Aliis legibus, quae ex aequo ad omnes pertinent, principes et legumlatores, quamvis summi, obligantur in concientia.

O lo que es lo mismo:

Los príncipes y legisladores, aunque soberanos, están obligados en conciencia por las leyes, que atañen a todos por igual[27].

Que otra cosa era tiranía.

Y tal denuncia bien pudo costarle al poeta y profesor del viejo Estudio salmantino el acoso inquisitorial. Su curso De Legibus lo daría en 1571, acaso como un eco de la reclusión y muerte en prisión del príncipe don Carlos, sin que se le conociera ninguna vía de proceso.

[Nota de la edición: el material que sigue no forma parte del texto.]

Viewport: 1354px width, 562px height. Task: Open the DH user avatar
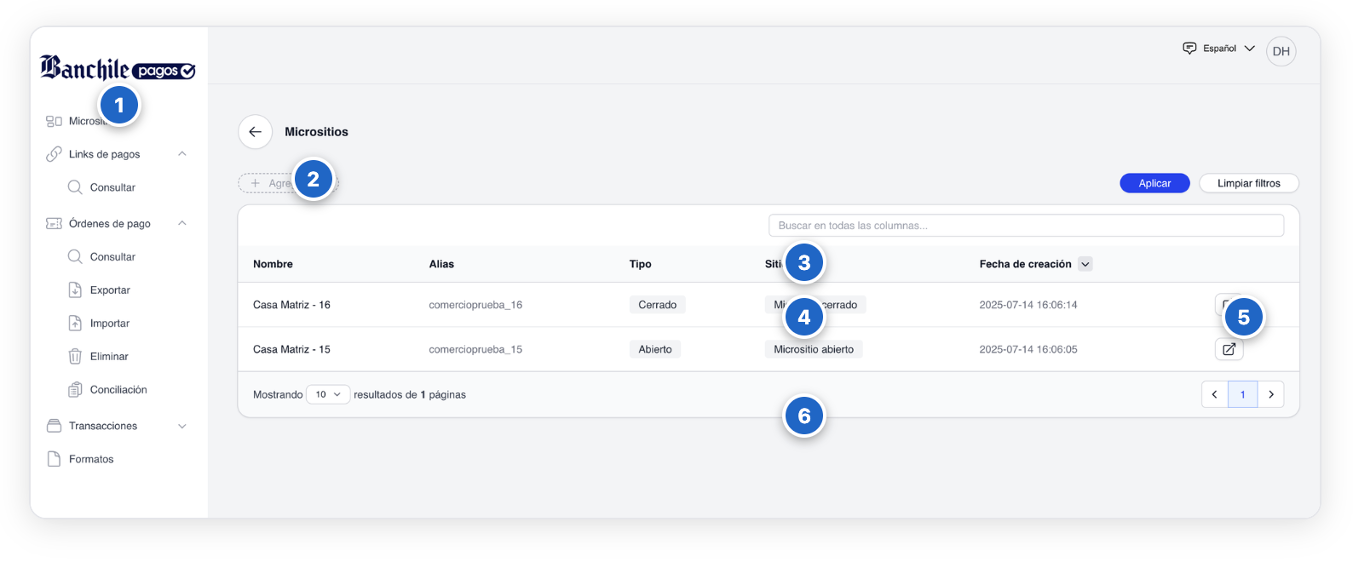point(1281,51)
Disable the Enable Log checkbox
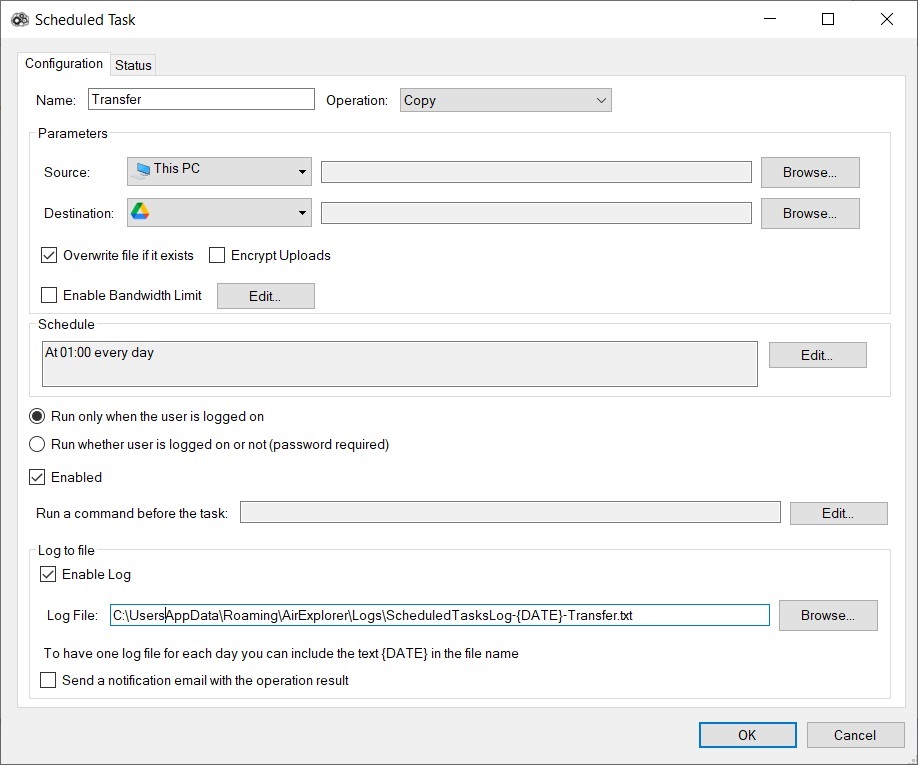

Y al año siguiente, la Inquisición echaría mano a fray Luis de León.

Algo para meditar.

Por lo tanto, estamos ante una Monarquía autoritaria, con clara tendencia al absolutismo. Una Monarquía confesional —la Monarquía católica—, en unos tiempos de duros enfrentamientos religiosos. Una Monarquía supranacional, en franca expansión.

Era la España imperial.

Todo ello unido daría un particular significado a su trayectoria histórica. Aquella Monarquía católica en su momento cenital aunaría lo religioso y lo político hasta un grado extremo. Y para su buen funcionamiento se articularía en un sistema de Consejos —el sistema polisinodial—, ya iniciado por los Reyes Católicos, cuando en 1480 reorganizaron el Consejo Real, del que pronto se desgajarían otra serie de ellos.

Serían los instrumentos del nuevo Estado, cuya importancia es tanta que preciso es detallarlos en capítulo aparte.